A partir de esta distinción, desde una mirada social de la discapacidad se distingue con especial énfasis la forma de nombrar. Más allá de que desde los marcos normativos nacionales e internacionales se hable de “personas con discapacidad”, desde esta perspectiva se habla de “personas en situación de discapacidad”. Ello implica que se trata de sujetos concretos (personas) que son ubicados en una situación de algo (discapacidad) por la sociedad en la que viven. Esto descentra la responsabilidad del sujeto, tan largamente reproducida en nuestras sociedades, y la ubica en el conjunto social, no sólo en las sensibilidades colectivas, sino en las políticas que se toman con relación a la temática, las acciones que se llevan adelante y las miradas que se reproducen. Un ejemplo de ello resulta la distinción entre integración e inclusión, en tanto en la primera es la persona la que debe hacer los movimientos para “formar parte de”, mientras que en la segunda es la sociedad la que debe hacer los movimientos para contemplar la diversidad, reconociendo al sujeto en su potencialidad y apelando a cambios en las instituciones.
La ideología de la normalidad nos permea sistemáticamente, nos hace interiorizar, como sujetos concretos de una sociedad, las formas de reconocer a los otros a partir de líneas demarcatorias entre “normal” y “anormal”. Ubica a sujetos en relaciones de asimetría y habilita a la “corrección” (“rehabilitación”) de todo aquello que se salga de la norma, pero que a su vez nos interpela como sujetos que nos consideramos “normales”. Las personas con alguna deficiencia (innata o adquirida; leve, moderada o profunda) nos hacen de espejo de lo que no queremos ser y/o ver. Nos interpelan en nuestras propias singularidades que entendemos “normales” en estas sociedades modernas, en las que eficacia, eficiencia y cuerpos que funcionan como máquinas parecen ser “la clave del éxito”.
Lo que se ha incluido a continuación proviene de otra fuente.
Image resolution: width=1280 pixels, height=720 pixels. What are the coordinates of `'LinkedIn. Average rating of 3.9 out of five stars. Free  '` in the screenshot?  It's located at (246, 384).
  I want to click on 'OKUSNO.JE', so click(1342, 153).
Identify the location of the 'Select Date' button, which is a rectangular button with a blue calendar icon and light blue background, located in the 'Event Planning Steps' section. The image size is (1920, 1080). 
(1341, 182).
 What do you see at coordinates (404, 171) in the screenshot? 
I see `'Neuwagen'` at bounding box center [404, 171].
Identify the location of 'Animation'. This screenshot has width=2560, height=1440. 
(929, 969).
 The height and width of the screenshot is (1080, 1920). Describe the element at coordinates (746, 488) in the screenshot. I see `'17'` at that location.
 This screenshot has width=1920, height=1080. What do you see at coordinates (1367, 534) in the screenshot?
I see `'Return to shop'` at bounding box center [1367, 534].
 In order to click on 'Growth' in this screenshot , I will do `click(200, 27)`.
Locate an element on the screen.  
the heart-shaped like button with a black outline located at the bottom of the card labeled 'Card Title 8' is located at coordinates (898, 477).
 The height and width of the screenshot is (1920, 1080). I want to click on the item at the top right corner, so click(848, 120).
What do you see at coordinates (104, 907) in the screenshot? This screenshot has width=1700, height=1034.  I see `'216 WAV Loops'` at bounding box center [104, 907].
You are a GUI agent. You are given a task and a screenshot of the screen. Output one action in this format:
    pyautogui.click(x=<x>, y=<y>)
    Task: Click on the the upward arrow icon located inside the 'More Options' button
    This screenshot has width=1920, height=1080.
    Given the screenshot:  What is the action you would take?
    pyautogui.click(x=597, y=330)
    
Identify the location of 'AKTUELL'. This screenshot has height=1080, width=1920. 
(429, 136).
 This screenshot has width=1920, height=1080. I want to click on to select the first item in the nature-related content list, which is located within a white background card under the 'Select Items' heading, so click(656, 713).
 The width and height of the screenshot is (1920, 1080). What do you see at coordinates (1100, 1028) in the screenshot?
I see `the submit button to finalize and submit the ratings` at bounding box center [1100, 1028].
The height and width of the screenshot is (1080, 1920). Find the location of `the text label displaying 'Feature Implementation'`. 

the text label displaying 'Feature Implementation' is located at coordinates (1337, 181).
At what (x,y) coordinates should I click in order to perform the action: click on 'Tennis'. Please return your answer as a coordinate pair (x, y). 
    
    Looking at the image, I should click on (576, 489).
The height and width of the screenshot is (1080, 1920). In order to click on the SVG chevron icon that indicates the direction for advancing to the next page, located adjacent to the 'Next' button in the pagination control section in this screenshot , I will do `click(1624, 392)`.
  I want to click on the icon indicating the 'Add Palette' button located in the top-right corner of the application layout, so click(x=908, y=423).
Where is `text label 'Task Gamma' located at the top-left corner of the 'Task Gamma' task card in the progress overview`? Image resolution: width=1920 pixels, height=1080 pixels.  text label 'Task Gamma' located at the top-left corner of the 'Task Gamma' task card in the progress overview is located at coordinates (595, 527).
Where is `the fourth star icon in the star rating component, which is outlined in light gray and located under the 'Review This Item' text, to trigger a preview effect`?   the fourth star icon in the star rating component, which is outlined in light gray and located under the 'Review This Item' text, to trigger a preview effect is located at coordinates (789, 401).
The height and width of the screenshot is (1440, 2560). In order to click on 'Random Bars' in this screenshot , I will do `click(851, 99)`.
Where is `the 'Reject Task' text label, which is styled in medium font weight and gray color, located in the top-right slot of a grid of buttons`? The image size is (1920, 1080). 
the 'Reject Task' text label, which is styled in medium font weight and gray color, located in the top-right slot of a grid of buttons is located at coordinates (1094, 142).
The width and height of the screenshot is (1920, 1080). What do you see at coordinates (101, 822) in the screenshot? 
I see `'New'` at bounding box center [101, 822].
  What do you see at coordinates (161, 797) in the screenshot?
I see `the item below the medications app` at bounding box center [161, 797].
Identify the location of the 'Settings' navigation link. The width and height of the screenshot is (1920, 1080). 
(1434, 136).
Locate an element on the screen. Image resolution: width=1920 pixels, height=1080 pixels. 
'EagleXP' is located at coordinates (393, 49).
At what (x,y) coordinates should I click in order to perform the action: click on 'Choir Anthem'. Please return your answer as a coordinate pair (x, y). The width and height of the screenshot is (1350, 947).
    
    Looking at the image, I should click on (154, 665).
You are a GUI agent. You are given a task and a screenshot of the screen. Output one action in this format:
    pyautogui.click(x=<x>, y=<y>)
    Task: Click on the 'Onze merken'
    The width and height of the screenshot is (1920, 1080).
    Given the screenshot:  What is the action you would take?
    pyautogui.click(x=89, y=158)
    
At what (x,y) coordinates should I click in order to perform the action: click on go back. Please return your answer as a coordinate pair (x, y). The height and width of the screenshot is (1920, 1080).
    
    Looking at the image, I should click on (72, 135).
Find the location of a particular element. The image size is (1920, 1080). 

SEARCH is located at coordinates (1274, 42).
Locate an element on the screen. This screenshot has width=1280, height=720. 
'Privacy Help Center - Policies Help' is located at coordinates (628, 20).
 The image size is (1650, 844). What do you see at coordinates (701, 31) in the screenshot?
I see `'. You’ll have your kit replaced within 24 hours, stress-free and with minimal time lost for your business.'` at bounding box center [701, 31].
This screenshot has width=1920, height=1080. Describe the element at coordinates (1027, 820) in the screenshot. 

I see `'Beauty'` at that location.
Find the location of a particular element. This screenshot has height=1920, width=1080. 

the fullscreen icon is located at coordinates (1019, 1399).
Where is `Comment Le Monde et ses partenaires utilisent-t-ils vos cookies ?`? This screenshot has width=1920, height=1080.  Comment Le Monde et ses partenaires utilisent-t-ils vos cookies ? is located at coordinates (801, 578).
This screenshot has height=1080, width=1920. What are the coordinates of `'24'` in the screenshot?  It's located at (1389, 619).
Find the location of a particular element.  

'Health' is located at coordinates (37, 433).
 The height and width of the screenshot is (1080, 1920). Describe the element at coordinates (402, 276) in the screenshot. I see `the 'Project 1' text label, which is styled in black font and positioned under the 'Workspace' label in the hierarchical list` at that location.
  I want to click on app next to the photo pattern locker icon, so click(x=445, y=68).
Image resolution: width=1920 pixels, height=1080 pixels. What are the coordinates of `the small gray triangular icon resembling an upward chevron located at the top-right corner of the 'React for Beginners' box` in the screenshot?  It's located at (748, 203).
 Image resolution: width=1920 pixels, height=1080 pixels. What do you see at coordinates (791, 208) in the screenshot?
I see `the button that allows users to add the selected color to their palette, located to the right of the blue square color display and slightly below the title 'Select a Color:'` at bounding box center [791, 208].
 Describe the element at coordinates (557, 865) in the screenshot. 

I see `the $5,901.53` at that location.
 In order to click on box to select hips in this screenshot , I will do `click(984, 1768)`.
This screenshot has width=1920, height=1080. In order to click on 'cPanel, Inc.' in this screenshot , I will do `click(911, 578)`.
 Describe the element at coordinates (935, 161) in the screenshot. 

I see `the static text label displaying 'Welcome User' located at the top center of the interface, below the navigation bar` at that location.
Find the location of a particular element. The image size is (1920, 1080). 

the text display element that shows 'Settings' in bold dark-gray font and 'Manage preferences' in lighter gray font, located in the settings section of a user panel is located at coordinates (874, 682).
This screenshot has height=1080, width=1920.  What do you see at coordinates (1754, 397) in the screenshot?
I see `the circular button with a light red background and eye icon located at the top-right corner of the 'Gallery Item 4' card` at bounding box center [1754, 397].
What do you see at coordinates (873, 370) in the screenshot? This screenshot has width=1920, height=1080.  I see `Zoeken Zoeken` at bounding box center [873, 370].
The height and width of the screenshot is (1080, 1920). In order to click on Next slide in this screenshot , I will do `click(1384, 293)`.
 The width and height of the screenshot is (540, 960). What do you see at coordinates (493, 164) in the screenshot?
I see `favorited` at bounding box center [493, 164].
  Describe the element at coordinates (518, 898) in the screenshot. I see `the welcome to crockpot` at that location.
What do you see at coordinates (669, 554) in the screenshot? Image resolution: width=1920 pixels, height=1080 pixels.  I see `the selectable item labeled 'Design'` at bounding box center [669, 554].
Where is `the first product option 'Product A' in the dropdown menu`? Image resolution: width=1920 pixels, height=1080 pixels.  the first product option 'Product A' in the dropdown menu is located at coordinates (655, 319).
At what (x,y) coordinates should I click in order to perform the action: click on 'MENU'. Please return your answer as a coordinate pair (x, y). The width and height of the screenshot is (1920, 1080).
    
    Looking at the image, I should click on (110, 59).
Nuestra sociedad uruguaya no dista de la mayoría de las otras “sociedades modernas”, en las que las lógicas del capital median las relaciones sociales y las representaciones que nos hacemos de nosotros mismos y de los otros. En este sentido, se apela a un reconocimiento de ese otro en “situación de discapacidad”, puesto en el embrollo de esa construcción social por nuestras propias limitaciones y falta de interiorizaciones de una sensibilidad mayor en torno a la temática. Apuntar con el dedo responsabilizando al sujeto concreto nos hace obviar la responsabilidad colectiva que tenemos frente a esta temática, ante la cual la mayoría de las veces pareciéramos estar anestesiados y sin ganas de ver más allá de nuestras propias singularidades.